Kirwan, who had first met Waterstone when both were students of the undergraduate degree in social work in TCD in the early 1980s, asked her to join her in teaching the postgraduate master’s course in applied social work at Maynooth from 2018, where they designed a module to “help children to be what they can, to be safe, happy children”. Kirwan adds that Waterstone was a “hugely supportive supervisor” of students, especially when they were on placement assignments, learning the practicalities of social work with young people.

Another colleague, clinical psychologist Dr Emma Daly, who also worked with Waterstone at Maynooth, gave an insight into her way of tackling the sensitive nature of her work: “Modelling supportive and collegial multidisciplinary work was very important to her and formed the basis of our lectures . . . Susan sat beside, never in front, of families, helping them to find the glimmer of hope during their most challenging times, and she always managed it. From there she built upon these experiences to restore confidence in both parents and young people and generate nurturing and kindness within families.”

Youth social work

Waterstone had specialised in youth social work since starting her career in Crumlin children's hospital's oncology ward, working with Dr Finn Breathnach, in the mid-1980s. Gloria Kirwan remarks of this that it was "really, really hard work. Children's cancers can be very hard to treat. That was really important to her, it was the foundation of her work."

Waterstone then joined the Child and Adolescent Mental Health Service in Ballymun, Dublin, where her manager was Irish Times columnist John McSharry, and later worked in Athy, Co Kildare, for the organisation, before returning to TCD in 2005 as a lecturer.

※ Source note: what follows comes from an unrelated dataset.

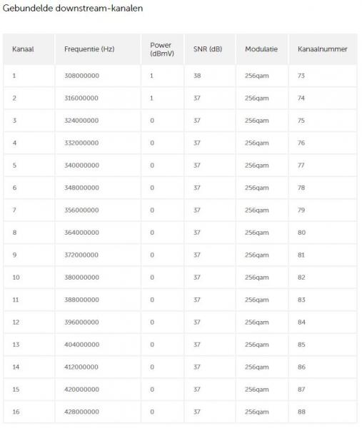Image resolution: width=362 pixels, height=428 pixels.
Task: Click the Modulatie column header
Action: click(x=261, y=49)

Susan Waterstone grew up near Malahide, Co Dublin, the eldest of eight children of Michael, an optician, and Gretchen (née Harrison) Butler-Rees, and was educated at the-then Mountjoy and Marine School (now Mount Temple Comprehensive) in Clontarf, and at TCD, where, before studying social science, she took an honours BA in mental and moral science, Trinity’s (very demanding) philosophy degree.

Her desire for learning never left her, and before she passed away she had been completing a master’s in urban regeneration at the Technological University, Dublin.

In 1980 she married fellow social worker Aidan Waterstone, who survives her with their sons Joshua and Daniel. She is survived also by her mother and her siblings Carol, Stephen, Vivienne (Viv), Andrew, Cathy, Brian and Sarah.